A mestra em Filosofia Política e escritora Djamila Ribeiro também participou do webinário “Covid-19: Agora mais do que nunca, protejam crianças e adolescentes do trabalho infantil” e trouxe a questão racial para o debate. De acordo com ela, qualquer discussão sobre o trabalho infantil no Brasil precisa, obrigatoriamente, abranger o histórico escravocrata e as diversas consequências na construção social do País.

“Os dados mostram que as crianças e adolescentes que trabalham são, predominantemente, negras.
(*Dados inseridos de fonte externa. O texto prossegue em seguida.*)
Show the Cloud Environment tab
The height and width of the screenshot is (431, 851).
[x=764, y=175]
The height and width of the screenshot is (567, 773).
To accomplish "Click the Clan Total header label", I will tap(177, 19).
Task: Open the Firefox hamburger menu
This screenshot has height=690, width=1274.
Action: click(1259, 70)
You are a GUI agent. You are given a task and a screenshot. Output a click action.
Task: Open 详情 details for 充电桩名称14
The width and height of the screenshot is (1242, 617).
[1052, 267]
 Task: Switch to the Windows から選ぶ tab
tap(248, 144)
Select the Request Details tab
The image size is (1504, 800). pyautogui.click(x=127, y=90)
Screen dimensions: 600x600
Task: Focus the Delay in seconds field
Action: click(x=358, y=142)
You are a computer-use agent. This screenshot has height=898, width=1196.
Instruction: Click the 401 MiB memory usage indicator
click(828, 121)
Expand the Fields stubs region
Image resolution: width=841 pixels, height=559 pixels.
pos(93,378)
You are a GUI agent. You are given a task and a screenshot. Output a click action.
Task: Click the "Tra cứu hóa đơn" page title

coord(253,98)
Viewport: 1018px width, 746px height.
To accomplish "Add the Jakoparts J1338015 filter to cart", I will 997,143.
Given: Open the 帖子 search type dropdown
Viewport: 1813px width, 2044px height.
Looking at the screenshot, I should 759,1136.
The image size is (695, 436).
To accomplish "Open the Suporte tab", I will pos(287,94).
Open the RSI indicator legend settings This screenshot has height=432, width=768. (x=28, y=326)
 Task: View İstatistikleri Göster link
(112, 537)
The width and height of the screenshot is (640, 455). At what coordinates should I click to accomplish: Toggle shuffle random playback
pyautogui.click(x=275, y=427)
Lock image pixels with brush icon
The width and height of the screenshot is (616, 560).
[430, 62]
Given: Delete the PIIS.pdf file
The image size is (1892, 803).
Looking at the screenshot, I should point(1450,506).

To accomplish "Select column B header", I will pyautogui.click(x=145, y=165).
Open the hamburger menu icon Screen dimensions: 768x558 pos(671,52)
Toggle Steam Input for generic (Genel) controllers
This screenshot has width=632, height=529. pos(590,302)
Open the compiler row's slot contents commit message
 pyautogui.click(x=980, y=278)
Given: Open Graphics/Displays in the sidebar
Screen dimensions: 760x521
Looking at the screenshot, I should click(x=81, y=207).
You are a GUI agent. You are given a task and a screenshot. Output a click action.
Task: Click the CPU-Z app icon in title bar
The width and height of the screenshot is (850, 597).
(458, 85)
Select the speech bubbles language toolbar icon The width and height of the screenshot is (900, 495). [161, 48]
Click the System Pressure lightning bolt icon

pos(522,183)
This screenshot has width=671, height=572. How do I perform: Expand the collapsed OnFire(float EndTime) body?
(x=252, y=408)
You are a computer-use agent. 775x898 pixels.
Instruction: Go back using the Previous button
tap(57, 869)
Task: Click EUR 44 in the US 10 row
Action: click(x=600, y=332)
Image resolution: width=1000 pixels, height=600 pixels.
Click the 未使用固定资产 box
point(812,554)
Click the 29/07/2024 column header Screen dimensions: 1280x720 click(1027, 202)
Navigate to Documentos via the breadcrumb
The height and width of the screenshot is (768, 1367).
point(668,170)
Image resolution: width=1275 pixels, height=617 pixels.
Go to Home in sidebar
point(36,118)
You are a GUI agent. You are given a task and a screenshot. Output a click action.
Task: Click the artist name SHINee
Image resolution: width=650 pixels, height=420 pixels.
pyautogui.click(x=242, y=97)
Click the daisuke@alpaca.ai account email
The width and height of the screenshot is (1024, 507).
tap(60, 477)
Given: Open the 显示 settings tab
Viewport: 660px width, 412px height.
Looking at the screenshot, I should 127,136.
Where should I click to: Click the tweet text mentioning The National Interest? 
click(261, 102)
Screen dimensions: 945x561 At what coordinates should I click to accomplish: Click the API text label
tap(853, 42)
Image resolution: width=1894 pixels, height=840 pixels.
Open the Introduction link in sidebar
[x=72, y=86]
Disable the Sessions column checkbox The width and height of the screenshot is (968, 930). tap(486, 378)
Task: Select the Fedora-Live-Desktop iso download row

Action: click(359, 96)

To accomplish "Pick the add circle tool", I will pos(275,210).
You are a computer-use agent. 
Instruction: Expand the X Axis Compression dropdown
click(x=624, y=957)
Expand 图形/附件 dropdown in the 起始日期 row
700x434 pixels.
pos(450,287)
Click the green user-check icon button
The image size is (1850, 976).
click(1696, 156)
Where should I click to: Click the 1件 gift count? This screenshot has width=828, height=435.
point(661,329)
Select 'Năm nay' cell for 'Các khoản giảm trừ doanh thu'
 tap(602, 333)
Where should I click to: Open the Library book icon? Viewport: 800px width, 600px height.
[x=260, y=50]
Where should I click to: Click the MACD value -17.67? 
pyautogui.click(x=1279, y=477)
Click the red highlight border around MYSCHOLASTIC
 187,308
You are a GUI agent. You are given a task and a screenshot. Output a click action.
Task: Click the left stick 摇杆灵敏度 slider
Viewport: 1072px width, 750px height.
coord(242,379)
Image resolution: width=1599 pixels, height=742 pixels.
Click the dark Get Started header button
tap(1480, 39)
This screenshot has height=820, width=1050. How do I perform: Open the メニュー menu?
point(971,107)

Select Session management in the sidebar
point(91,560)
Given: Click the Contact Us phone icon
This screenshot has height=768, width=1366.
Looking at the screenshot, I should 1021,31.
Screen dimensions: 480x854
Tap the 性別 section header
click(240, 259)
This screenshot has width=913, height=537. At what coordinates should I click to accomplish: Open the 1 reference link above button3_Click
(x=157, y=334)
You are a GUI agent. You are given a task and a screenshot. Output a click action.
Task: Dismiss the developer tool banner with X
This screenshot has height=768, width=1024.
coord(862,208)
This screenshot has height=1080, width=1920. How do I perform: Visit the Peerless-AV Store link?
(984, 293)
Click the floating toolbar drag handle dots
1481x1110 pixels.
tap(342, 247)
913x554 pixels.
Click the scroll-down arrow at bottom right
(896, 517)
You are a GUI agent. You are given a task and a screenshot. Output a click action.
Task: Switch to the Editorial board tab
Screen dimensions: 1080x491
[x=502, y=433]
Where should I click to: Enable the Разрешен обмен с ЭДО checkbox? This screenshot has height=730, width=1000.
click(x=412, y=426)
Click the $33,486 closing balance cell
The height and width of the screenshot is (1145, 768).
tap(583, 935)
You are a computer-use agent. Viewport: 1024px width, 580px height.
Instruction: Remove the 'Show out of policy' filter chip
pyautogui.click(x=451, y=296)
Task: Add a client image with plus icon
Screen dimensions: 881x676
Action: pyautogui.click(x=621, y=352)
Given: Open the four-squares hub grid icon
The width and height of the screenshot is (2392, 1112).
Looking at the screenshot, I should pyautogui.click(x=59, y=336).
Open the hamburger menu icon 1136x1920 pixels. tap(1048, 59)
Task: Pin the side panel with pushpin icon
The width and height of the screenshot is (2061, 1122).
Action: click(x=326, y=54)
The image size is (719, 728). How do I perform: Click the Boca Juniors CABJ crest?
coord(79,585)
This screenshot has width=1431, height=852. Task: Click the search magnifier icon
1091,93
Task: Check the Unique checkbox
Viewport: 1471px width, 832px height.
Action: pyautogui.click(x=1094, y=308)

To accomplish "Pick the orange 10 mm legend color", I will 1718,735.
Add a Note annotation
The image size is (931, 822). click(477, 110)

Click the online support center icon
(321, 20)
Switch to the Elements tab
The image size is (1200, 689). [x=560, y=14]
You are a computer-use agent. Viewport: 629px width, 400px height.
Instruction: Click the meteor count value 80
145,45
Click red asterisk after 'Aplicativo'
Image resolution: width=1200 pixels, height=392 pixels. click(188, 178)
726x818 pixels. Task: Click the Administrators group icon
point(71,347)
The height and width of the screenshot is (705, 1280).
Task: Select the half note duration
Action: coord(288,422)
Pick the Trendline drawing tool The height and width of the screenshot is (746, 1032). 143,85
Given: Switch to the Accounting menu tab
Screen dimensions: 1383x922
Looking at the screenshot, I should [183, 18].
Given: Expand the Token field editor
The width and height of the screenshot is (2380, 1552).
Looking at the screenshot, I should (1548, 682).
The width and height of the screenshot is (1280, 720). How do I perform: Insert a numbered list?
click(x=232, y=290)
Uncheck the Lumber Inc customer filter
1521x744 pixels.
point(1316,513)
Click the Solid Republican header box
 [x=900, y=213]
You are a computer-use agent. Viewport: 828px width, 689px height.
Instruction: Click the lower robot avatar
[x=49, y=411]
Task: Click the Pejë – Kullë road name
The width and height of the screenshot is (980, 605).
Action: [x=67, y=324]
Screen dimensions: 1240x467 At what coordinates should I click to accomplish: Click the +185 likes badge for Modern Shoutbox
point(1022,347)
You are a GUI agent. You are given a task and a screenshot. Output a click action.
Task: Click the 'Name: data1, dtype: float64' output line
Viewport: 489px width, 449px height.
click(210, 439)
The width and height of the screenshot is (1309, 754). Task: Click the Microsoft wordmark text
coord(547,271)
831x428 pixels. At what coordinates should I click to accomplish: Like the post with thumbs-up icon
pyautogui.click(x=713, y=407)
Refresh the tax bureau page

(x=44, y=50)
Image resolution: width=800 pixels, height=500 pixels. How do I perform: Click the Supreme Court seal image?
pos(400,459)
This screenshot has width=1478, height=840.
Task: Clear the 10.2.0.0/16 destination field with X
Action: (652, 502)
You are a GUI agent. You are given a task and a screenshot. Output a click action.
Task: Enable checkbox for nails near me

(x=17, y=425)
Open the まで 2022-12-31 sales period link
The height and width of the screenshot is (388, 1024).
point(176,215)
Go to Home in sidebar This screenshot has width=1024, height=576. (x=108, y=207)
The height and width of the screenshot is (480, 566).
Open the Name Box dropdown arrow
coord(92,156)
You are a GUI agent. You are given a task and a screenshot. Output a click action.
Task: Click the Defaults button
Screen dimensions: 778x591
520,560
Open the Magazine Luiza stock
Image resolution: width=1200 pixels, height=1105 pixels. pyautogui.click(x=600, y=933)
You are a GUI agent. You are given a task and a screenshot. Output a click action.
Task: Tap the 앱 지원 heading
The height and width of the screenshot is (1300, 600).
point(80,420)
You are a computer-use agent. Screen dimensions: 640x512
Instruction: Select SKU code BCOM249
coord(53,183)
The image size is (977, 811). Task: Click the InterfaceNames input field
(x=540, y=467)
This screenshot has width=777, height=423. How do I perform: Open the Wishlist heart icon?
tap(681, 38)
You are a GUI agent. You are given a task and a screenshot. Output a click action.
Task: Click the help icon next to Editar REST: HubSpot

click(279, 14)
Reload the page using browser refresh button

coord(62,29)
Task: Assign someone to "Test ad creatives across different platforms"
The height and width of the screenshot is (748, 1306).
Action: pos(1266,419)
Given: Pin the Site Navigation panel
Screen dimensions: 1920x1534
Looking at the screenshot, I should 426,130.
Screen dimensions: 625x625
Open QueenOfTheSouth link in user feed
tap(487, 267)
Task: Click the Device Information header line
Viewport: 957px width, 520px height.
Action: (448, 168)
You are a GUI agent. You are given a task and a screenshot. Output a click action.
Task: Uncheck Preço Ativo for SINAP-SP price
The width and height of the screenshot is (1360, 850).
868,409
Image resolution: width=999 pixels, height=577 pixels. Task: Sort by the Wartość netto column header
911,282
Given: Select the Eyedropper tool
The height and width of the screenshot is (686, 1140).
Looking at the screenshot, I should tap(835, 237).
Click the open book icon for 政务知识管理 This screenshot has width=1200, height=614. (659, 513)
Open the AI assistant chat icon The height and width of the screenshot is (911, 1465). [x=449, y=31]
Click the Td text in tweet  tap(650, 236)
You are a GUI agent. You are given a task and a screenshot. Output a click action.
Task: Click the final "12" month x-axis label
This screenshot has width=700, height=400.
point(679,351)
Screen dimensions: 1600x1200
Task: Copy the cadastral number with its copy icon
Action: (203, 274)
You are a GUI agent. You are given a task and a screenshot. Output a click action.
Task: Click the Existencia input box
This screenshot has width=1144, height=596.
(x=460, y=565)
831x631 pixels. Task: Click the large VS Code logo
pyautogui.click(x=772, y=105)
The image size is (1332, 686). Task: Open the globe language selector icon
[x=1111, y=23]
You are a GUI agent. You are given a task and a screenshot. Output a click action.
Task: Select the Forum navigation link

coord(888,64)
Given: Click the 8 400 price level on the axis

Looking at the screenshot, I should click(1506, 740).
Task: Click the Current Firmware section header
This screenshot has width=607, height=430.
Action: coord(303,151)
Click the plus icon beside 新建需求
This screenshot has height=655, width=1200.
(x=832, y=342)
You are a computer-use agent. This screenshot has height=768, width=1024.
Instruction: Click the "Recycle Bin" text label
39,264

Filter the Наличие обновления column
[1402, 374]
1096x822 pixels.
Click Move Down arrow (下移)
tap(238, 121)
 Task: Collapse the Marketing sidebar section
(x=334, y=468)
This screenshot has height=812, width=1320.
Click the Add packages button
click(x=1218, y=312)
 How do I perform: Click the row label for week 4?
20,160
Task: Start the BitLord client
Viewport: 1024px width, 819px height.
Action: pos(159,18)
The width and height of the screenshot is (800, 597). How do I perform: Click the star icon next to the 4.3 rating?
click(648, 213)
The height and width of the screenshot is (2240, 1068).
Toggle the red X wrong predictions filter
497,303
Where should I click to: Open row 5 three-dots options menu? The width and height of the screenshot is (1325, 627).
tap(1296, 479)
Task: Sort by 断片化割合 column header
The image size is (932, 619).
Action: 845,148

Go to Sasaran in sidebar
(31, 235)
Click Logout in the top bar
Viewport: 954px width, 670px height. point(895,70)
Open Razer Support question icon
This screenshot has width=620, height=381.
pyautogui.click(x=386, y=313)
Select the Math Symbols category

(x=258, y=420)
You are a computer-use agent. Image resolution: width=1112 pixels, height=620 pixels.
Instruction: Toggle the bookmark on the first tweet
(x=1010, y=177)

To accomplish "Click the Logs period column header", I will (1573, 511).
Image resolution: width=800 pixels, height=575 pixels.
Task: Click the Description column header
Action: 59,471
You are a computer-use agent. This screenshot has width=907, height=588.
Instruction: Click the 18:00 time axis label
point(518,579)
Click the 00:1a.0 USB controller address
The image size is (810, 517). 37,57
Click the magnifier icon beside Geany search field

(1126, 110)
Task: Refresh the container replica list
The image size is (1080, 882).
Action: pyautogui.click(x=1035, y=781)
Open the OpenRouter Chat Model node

Cerca de 70,4%. O Brasil foi um dos últimos países da América a libertar os escravos. É preciso entender esse histórico para romper esse círculo de exclusão. O direito à infância de meninos e meninas negras foi sonegado desde sempre, e essas crianças foram e continuam sendo criminalizadas”, destacou a Djamila Ribeiro.

Segundo a secretária-executiva do FNPETI, Isa Oliveira, o trabalho doméstico infantil é uma das formas onde esse recorte racial e de gênero fica mais evidente no Brasil. Ela destaca que essa realidade expõe crianças e adolescentes a maus tratos físicos, psicológicos e sexuais, além de comprometer a escolarização desses jovens. “Há uma parcela considerável da sociedade brasileira, inclusive formada por políticos e pessoas influentes, que naturaliza o trabalho infantil. Essas pessoas repetem e compartilham afirmações falsas e de senso comum, que revelam uma negação da proteção integral dos direitos fundamentais de crianças e adolescentes”, enfatizou.

Realidade

Pelo menos 2,4 milhões de crianças e adolescentes entre 5 e 17 anos trabalham no Brasil, segundo dados coletados em 2016 pelo Instituto Brasileiro de Geografia e Estatística (IBGE). Mais da metade desse total ainda realiza tarefas domésticas quando volta para casa. O IBGE destaca ainda que o trabalho infantil afeta, principalmente, meninas e meninos negros e se concentra nas regiões Norte, Nordeste e Centro-Oeste.

Dados da ONU mostram que, no mundo, esse número era de 152 milhões de crianças trabalhando em atividades, muitas vezes, perigosas e insalubres em 2016.